Quindi non si può assistere passivamente alle contorsioni dei mercati finanziari, lasciando che il capitalismo prolunghi l'agonia dell'euro, alle spese dei proletariati nazionali, sui quali verranno imposti ulteriori sacrifici in nome dell'euro stesso. Oppure, Marx non voglia, che il capitalismo trovi la soluzione di accentrare le politiche fiscali nazionali a Bruxelles, creando un super-Stato gestito con logiche monetaristiche (che è anche un obiettivo gradito per la Bundesbank, come dimostro nel mio articolo su Stark, pubblicato sul blog di Bandiera rossa qualche giorno fa). Allora, quale è il nocciolo della questione, sul quale concordo pienamente con Nobile? Che non si può proporre il ripudio del debito pubblico e l'uscita dall'euro unilateralmente, come fatto di "autotutela nazionale", ovvero per un Paese solo, come traspare dal manifesto di Chianciano. A pagare i costi sarebbero solo gli altri proletariati dei Paesi creditori. Inoltre si genererebbero fenomeni di guerra commerciale (con rigurgiti di protezionismo) e valutaria che finirebbero per rafforzare il ruolo, agli occhi dell'opinione pubblica, dell'istituzione statuale e della borghesia nazionale, anziché indebolirla, ed è per questo che l'uscita dal debito e dall'euro è caldeggiata da movimenti politici nazionalisti e di destra, che riprendono le posizioni “euro-secessioniste” dell'ex Ministro Paolo Savona.

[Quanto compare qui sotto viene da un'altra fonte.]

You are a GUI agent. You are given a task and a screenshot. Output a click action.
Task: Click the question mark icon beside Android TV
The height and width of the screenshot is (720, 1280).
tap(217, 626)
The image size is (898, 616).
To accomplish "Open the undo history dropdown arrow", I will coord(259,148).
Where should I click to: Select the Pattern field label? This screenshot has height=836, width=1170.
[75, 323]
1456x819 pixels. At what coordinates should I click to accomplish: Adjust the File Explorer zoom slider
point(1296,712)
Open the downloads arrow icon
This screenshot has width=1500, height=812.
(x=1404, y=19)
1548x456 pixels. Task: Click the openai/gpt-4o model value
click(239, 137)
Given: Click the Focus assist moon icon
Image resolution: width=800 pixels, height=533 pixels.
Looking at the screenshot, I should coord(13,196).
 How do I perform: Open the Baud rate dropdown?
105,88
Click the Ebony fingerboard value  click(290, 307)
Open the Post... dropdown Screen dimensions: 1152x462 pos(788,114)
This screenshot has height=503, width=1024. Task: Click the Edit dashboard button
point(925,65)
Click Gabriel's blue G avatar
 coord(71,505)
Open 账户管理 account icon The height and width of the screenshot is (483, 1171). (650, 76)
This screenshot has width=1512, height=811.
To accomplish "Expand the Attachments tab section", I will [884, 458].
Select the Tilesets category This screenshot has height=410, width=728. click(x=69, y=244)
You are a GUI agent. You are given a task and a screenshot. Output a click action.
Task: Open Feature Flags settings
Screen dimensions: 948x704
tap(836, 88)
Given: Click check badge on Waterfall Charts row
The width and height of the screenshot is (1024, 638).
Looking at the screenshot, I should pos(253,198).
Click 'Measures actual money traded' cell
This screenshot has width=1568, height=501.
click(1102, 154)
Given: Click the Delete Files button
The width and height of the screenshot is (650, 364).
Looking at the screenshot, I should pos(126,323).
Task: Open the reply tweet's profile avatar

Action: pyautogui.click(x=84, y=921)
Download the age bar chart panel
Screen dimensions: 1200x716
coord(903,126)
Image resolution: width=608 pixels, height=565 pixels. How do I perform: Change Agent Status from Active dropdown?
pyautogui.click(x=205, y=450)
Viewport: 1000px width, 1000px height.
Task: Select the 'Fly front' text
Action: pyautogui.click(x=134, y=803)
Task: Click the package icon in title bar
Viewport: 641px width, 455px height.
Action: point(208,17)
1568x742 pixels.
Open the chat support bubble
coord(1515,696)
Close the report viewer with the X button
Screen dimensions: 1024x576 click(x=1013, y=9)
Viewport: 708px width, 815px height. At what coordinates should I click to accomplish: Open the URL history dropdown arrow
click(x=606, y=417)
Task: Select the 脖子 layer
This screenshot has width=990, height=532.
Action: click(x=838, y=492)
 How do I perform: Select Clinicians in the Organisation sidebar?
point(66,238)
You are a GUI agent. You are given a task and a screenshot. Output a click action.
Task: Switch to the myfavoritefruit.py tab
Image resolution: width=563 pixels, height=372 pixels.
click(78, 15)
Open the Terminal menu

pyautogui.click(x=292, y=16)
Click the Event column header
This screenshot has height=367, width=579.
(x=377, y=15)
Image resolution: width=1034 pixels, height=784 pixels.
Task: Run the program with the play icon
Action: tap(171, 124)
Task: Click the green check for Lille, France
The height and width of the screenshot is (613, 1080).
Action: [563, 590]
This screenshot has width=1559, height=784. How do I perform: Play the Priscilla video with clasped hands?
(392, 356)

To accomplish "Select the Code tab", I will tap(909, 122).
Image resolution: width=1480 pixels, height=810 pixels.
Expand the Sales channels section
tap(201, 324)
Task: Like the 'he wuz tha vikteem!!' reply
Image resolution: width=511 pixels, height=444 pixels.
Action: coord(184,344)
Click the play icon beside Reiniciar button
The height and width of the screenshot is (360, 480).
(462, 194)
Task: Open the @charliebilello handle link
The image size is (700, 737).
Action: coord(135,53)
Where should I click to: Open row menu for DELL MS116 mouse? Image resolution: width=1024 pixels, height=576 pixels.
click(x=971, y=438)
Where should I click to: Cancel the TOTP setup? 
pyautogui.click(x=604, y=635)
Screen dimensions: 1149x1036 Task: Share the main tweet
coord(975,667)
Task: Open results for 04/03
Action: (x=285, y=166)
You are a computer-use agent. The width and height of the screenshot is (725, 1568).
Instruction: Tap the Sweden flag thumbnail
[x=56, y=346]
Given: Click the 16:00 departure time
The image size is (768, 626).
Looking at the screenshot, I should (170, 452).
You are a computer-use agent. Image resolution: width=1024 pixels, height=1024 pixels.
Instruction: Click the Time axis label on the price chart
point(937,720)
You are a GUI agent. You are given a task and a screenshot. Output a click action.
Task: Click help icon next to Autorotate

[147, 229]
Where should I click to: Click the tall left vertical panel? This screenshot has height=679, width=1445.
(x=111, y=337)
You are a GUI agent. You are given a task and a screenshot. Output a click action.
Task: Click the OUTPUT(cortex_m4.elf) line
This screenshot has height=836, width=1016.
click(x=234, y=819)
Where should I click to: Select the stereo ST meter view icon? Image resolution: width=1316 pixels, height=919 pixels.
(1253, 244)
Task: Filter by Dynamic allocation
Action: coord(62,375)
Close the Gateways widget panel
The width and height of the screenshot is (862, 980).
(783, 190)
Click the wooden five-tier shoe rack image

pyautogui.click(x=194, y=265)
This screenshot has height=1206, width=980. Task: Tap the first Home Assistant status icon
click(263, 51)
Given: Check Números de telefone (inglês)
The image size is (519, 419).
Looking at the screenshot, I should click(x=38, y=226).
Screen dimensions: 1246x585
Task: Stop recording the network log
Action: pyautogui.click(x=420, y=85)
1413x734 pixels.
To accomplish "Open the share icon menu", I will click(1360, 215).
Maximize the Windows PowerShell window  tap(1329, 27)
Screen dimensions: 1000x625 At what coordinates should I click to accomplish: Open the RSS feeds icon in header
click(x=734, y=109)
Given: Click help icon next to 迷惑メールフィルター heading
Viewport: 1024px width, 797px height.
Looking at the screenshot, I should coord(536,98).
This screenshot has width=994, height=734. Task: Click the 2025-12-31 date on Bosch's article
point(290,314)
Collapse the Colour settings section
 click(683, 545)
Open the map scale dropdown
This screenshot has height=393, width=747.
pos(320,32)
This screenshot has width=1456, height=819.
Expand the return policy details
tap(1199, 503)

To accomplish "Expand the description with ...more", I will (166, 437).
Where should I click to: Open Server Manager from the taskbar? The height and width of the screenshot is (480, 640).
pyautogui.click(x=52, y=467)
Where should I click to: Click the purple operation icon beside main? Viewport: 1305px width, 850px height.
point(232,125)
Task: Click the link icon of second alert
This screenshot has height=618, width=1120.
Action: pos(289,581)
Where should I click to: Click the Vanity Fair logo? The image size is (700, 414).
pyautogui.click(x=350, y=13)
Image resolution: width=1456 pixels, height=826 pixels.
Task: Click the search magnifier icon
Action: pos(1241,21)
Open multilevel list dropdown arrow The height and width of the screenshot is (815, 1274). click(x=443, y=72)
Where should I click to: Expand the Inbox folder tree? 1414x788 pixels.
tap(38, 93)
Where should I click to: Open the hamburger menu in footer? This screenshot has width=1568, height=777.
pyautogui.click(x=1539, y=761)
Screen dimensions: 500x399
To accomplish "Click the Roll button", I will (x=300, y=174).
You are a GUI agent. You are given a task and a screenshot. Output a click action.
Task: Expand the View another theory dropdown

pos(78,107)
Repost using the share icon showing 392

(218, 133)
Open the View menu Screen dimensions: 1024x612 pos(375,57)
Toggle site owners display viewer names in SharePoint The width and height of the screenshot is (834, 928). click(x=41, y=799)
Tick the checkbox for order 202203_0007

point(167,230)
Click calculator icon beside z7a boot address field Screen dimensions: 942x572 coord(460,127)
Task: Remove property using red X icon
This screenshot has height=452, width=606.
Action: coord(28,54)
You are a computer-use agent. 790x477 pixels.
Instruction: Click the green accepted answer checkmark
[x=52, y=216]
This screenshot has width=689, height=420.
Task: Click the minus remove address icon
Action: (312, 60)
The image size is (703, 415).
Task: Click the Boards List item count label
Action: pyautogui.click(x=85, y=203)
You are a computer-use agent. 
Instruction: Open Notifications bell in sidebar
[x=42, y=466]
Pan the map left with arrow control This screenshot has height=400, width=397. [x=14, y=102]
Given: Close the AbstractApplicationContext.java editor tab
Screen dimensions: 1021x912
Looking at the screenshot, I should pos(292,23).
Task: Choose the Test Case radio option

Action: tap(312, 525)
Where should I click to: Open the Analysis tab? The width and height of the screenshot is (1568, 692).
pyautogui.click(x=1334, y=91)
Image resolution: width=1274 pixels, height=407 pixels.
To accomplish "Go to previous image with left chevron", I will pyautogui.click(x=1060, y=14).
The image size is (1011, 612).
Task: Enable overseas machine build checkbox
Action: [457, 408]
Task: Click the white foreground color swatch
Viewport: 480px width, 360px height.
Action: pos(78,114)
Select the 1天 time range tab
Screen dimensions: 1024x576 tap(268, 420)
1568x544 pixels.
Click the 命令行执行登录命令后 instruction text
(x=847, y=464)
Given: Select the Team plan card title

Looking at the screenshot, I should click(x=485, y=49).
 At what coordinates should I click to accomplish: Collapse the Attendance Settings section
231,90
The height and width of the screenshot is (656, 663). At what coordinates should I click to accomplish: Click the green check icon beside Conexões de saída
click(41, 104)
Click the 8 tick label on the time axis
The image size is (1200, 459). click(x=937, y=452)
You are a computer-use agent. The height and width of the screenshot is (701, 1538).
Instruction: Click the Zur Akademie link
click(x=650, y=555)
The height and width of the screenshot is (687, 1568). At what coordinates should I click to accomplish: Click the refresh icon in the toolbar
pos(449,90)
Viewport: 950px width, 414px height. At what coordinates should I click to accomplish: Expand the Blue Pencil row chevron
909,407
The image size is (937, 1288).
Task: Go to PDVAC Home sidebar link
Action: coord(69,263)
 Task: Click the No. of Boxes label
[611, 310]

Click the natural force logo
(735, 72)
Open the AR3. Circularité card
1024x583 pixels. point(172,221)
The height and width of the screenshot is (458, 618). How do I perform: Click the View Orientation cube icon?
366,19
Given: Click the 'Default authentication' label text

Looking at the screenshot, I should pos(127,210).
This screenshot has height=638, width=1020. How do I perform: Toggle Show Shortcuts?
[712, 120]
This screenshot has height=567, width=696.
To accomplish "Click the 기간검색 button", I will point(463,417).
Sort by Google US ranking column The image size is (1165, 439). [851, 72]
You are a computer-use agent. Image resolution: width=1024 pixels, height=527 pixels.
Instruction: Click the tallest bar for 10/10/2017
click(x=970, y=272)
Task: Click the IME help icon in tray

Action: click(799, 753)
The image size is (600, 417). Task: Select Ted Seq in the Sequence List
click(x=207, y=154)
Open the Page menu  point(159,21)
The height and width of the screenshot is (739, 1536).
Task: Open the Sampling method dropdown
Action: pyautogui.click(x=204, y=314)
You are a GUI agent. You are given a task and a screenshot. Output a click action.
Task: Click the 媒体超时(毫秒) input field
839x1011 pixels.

Va però tenuto conto del fatto che la posizione legata alla fuoriuscita unilaterale dall'euro ha alcuni argomenti, per così dire, di “appeal” per l'opinione pubblica, e quindi le posizioni che spiegano la pericolosità di tale fuoriuscita devono necessariamene farci i conti. Un argomento di appeal in tal senso è che, con l'uscita unilaterale dall'euro, la conseguente recessione che attraverserebbe l'economia nazionale sarebbe, probabilmente, solo temporanea, da adattamento, benché intensa, e potrebbe gettare le basi per una nuova fase di crescita successiva. Tale argomentazione va analizzata con maggiore scrupolo, non liquidata semplicemente ricordando che l'uscita dall'euro prefigurerebbe un recessione, e basta. Certo, la fuga dei capitali, le difficoltà di conversione dello stock di risparmio denominato in euro che paralizzerebbero gli investimenti ed i consumi, lo shock inflazionistico indotto dalla reintroduzione di una valuta nazionale immediatamente sottoposta ad una forte svalutazione, comporterebbero pesanti effetti recessivi. Tuttavia, è anche vero che la recessione da adattamento potrebbe essere particolarmente breve per economie fortemente vocate all'export, come quella italiana, che potrebbero procurarsi dalle esportazioni la valuta pregiata di cui necessitano per fare investimenti e per ripristinare le riserve valutarie della Banca centrale, senza bisogno di aderire all'euro. Il ripristinato controllo nazionale della politica monetaria e la possibilità di ripartire con un debito pubblico alleggerito e con una valuta deprezzata, che stimola la competitività di prezzo delle esportazioni, permetterebbero, probabilmente, una consistente ripresa economica dopo la recessione “da fuoriuscita”. E poi c'è sempre il caso empirico dell'Argentina, che dopo aver abbandonato la dollarizzazione della sua economia e l'ingessamento “ex lege” della politica monetaria (entrambi i fenomeni indotti de facto dalla famigerata legge di convertibilità dell'ex Ministro Cavallo, che stabiliva un tasso di cambio rigido di 1 a 1 fra peso e dollaro e rigidi vincoli all'ammontare di riserve valutarie dela Banca centrale), ripristinando il peso, ed aver ripudiato una parte del suo debito estero, ha attraversato una breve, anche se violenta recessione, e da anni cresce ad un tasso medio dell'8-9%.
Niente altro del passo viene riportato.